Merci pour tous les jours de ta vie, pour m’avoir battu, pour m’avoir bercé ! -- Mais toi
aussi, dis merci à ton tour.
Il presse sa joue contre la bouche d’Ase.
Voilà ! ça c’est merci pour le voyage.

KARI entre
Comment? Tu es là Peer! Comme elle dort bien ... à moins que ... ?

PEER GYNT
Tais-toi. Elle est morte.
Kari recouvre le corps. Peer arpente longuement la chambre; puis s’arrête près du lit.
Fais enterrer ma mère avec honneur. Moi, je m’enfuis.

KARI
Et tu vas faire un long voyage?

PEER GYNT
Vers la mer.

KARI
Si loin!

PEER GYNT
Encore plus loin.
INTERMÈDE : LE VOYAGE DE PEER GYNT

LES COMÉDIENS / VILLAGEOIS


Alors on raconte que Peer Gynt fit un long, long, très long voyage.
Il partit pour l’ Amérique
Et devint un riche, très riche commerçant / fit fortune
Il vendit des idoles pour la Chine
et fit même la traite des noirs.
puis partit vers l’Afrique,
les poches pleines d’or
avec son seul rêve: devenir empereur du monde.
Au Maroc, sa fortune coula dans la mer
Alors il traversa le désert
à pied !
et devint prophète et rencontra la belle Anitra
qui le dépouilla entièrement
et le laissa nu sur la pierre.
Il vécut avec les singes
En Egypte, il rencontra le Sphynx et la statue de Mémnon
Enfin, il échoua chez les fous où on le couronna
empereur.
Puis, ruiné, vieux, usé, mais toujours le même, il décida de retourner sur sa terre natale.

SCÈNE  10: LE BATEAU

LE CAPITAINE
Hissez la lanterne !

PEER GYNT
Il souffle un de ces vents

LE CAPITAINE
Tempête cette nuit. Vous êtes attendu ?

PEER GYNT
Je suis sans famille et personne n’attend le vieux Peter Gynt.

LE CAPITAINE
Un coup de mer ! Parez le navire !

LE MARIN
Une épave sous le vent ! Capitaine ! Venez vite !

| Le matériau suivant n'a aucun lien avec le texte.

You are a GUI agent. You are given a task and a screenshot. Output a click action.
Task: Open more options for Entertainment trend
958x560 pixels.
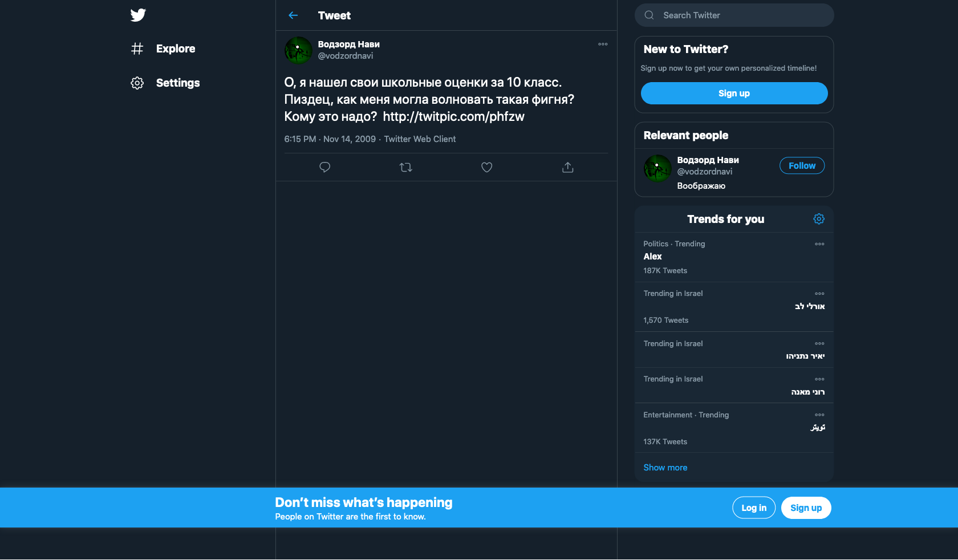(x=819, y=415)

LE PASSAGER INCONNU (il apparaît dans le noir à côté de Gynt et le salue avec
amabilité)
Bonsoir !

PEER GYNT
Bonsoir ! Mais quoi… qui êtes-vous ?

LE PASSAGER
Votre compagnon de voyage pour vous servir !
PEER GYNT
Je croyais que j’étais le seul passager!
Vous ne seriez pas malade ? Vous êtes blanc comme un linge !

LE PASSAGER
Pas du tout…Je me porte comme un charme. Ah ! Regardez ! La mer est haute comme
une montagne... Pensez à toutes les épaves qui seront fracassées cette nuit, à tous les
cadavres rejetés sur le rivage, ça vous fait venir l’eau à la bouche: Juste une question : si
par exemple nous heurtions un récif, et que nous coulions dans le noir ?

PEER GYNT
Vous croyez que ça risque ?

LE PASSAGER
Supposons. Je surnage : vous allez au fond

PEER GYNT
Ah ! Cette blague !

LE PASSAGER
Ce n’est qu’une hypothèse. Seulement, auriez-vous l’amabilité de me faire cadeau de
votre honorable cadavre ?

PEER GYNT
Et puis quoi encore ?

LE PASSAGER
C’est pour mes expériences scientifiques. Ce que je recherche, c’est le siège des rêves  :
j’aimerais procéder sur vous à une dissection complète.

PEER GYNT
Ne me touchez pas !

LE PASSAGER
Prochain rendez-vous, au fond de la mer. Peut-être serez-vous mieux luné.

MARIN
Terre tout près à l’avant !

LE CAPITAINE
Le grand mât fracassé ! La proue vient de craquer

Naufrage
Peer flotte dans la mer. Se cramponne fermement à la quille d’un canot retourné

PEER
Au secours ! envoyez un bateau au secours !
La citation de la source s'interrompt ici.